▸ **Goal of the exercise**
Restate word for word the line containing "Task: Select the word" and all remaining lines of the entries below.

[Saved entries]
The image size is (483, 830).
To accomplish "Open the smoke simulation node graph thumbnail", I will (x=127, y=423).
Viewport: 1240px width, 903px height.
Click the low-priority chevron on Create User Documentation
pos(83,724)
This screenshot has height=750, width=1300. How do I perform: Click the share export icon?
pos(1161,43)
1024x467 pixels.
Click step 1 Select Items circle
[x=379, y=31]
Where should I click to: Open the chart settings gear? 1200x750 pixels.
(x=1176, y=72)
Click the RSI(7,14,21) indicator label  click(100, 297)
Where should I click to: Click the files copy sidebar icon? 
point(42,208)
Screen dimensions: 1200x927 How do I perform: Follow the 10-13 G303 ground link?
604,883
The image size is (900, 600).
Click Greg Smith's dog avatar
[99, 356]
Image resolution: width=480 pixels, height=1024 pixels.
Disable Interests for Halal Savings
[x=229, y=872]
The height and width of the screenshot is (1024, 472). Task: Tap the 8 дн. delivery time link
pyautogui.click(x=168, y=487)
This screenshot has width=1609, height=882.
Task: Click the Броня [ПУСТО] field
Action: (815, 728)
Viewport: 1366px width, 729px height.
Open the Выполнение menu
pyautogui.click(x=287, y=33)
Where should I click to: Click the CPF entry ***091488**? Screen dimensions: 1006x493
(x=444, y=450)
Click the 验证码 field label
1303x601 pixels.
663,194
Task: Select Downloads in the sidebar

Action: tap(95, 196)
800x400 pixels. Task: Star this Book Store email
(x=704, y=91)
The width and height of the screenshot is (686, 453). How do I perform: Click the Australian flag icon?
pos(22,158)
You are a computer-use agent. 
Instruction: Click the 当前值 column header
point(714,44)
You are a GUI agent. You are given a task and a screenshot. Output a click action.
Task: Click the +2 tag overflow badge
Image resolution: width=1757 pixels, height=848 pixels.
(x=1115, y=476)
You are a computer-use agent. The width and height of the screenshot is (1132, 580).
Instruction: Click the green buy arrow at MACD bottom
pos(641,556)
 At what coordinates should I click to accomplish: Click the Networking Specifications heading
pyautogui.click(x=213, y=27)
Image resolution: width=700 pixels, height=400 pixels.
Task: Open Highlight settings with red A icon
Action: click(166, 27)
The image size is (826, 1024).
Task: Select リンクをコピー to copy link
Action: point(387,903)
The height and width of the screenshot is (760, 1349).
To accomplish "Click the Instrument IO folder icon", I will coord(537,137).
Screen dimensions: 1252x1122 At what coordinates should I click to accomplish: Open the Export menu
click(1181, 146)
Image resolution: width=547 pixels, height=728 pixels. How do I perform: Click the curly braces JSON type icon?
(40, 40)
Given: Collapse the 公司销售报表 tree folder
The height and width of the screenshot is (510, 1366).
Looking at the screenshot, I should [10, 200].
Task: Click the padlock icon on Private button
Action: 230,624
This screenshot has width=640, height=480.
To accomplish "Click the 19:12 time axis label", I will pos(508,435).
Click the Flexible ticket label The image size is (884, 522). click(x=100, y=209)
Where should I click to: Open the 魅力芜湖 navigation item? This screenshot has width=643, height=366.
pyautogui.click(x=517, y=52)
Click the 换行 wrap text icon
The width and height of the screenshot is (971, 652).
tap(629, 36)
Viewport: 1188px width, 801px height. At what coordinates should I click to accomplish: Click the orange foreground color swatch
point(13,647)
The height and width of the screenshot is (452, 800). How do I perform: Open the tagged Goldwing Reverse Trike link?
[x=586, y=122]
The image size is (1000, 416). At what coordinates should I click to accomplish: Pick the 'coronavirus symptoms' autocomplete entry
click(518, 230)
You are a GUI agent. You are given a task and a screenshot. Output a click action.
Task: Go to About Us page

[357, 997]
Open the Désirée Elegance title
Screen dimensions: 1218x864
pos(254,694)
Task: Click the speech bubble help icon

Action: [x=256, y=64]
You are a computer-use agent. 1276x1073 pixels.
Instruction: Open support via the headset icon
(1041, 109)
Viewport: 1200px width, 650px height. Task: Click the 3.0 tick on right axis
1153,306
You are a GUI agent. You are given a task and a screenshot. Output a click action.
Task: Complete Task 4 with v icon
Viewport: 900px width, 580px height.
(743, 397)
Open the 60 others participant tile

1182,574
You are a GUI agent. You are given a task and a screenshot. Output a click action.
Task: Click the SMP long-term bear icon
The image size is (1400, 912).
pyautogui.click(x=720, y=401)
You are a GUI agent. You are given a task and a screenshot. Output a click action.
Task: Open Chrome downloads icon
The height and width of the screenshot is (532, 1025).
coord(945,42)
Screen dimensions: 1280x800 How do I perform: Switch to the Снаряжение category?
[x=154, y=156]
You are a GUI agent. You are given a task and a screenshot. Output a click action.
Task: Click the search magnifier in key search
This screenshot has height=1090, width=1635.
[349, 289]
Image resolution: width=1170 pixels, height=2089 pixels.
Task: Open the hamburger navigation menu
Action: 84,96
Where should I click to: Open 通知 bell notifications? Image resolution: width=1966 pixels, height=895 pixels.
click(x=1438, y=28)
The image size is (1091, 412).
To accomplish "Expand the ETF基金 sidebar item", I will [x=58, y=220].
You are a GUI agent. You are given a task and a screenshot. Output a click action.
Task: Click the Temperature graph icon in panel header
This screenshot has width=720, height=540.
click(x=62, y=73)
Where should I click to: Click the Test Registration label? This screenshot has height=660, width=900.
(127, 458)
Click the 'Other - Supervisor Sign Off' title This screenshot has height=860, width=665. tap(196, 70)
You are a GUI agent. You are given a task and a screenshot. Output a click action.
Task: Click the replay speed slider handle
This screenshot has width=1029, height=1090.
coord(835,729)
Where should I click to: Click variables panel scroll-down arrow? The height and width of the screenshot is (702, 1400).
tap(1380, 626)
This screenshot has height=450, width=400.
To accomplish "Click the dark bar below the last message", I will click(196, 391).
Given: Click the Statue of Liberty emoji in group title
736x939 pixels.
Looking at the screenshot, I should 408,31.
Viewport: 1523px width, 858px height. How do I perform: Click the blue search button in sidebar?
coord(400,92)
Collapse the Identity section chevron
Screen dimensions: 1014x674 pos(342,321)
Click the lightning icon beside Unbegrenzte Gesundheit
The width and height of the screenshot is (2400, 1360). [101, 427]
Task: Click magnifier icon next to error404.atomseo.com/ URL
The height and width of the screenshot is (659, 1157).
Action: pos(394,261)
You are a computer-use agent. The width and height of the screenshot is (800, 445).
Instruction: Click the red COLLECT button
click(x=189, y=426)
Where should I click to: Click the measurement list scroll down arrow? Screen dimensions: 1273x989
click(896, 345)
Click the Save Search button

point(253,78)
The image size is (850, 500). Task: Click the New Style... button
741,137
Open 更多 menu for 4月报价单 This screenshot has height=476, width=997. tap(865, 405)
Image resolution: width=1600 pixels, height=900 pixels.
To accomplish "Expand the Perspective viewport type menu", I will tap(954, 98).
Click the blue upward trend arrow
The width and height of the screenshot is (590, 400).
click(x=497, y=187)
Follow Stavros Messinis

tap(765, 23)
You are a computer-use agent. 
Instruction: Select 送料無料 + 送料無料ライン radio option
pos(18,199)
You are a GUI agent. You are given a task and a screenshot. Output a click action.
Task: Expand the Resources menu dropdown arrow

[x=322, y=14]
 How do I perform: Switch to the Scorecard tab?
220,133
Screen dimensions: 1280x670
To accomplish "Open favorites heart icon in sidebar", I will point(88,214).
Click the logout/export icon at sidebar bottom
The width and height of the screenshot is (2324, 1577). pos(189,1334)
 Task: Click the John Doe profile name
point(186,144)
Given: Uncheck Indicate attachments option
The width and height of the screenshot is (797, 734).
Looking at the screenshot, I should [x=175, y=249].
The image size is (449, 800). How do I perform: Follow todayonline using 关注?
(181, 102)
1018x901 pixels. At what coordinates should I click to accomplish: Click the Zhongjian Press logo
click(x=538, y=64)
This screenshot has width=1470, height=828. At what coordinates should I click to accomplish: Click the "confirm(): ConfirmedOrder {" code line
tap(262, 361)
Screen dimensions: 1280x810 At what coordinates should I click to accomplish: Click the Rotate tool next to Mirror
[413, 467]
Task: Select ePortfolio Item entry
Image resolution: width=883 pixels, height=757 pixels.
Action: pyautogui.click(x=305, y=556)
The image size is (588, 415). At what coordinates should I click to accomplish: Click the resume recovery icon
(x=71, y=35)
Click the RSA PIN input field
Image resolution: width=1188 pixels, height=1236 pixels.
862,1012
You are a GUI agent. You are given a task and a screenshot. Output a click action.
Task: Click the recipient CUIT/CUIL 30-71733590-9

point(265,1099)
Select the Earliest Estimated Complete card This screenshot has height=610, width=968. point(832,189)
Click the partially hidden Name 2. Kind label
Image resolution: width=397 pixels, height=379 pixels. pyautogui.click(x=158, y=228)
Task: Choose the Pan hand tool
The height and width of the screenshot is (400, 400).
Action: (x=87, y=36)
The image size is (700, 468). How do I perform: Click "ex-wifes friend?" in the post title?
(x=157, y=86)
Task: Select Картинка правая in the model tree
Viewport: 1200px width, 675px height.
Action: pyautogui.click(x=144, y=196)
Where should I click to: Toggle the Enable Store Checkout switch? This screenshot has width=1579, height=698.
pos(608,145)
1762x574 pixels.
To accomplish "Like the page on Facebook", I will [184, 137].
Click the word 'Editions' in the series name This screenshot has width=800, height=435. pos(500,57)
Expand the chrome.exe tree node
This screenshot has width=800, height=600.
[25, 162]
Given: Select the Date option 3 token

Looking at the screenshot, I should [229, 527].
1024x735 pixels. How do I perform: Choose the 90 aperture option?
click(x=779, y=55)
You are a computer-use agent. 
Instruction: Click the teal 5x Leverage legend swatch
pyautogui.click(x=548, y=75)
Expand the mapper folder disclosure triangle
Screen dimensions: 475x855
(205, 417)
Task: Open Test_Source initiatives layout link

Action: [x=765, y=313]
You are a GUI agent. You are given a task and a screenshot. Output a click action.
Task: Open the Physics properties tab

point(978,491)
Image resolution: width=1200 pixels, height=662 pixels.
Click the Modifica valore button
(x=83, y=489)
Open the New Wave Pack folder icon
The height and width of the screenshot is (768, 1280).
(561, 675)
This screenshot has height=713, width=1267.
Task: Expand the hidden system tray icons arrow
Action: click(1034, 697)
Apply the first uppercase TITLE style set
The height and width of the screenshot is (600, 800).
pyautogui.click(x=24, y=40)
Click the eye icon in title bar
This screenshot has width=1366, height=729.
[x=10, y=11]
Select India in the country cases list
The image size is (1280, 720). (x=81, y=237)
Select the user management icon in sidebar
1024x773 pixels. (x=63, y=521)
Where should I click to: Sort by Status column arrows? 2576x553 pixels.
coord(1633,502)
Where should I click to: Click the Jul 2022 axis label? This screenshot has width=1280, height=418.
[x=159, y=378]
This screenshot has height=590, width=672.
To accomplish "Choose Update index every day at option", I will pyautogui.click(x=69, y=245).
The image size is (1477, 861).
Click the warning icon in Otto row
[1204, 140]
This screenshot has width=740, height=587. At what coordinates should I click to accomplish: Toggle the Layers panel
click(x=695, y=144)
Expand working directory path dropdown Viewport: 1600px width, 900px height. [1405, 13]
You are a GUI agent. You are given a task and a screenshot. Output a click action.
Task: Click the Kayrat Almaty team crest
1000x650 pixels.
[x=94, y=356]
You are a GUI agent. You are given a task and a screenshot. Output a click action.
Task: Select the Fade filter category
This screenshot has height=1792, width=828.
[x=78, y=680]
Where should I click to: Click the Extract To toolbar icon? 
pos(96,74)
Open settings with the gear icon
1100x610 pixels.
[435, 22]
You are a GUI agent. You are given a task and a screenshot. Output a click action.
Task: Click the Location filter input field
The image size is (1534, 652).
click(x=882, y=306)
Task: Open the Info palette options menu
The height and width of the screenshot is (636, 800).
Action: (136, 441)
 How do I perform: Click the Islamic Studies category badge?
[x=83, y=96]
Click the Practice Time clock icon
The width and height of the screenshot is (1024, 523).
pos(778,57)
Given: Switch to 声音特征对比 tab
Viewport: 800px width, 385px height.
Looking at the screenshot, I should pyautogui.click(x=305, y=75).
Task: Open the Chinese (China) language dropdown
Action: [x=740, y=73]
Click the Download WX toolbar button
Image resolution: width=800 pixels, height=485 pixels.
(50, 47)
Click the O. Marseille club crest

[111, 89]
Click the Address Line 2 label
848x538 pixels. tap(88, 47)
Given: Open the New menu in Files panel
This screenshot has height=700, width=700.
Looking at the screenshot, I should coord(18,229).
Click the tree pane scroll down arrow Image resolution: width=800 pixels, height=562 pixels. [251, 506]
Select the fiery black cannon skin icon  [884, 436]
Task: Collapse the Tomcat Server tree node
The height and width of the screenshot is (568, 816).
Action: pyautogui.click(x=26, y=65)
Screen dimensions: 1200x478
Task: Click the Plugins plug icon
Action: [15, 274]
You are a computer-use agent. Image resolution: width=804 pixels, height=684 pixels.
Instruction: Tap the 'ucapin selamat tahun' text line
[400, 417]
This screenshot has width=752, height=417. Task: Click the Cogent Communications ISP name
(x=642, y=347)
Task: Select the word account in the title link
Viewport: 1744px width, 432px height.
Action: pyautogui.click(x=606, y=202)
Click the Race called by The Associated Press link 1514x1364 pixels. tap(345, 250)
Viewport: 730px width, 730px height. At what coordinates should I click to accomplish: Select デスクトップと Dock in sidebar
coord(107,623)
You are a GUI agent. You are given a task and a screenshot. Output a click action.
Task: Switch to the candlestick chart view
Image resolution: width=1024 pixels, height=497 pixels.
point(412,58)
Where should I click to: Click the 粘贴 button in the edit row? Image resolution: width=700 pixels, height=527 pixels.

▸ **Exercise output**
Task: Select the word account in the title link
Viewport: 1744px width, 432px height.
Action: pyautogui.click(x=606, y=202)
Click the Race called by The Associated Press link 1514x1364 pixels. tap(345, 250)
Viewport: 730px width, 730px height. At what coordinates should I click to accomplish: Select デスクトップと Dock in sidebar
coord(107,623)
You are a GUI agent. You are given a task and a screenshot. Output a click action.
Task: Switch to the candlestick chart view
Image resolution: width=1024 pixels, height=497 pixels.
point(412,58)
Where should I click to: Click the 粘贴 button in the edit row? Image resolution: width=700 pixels, height=527 pixels.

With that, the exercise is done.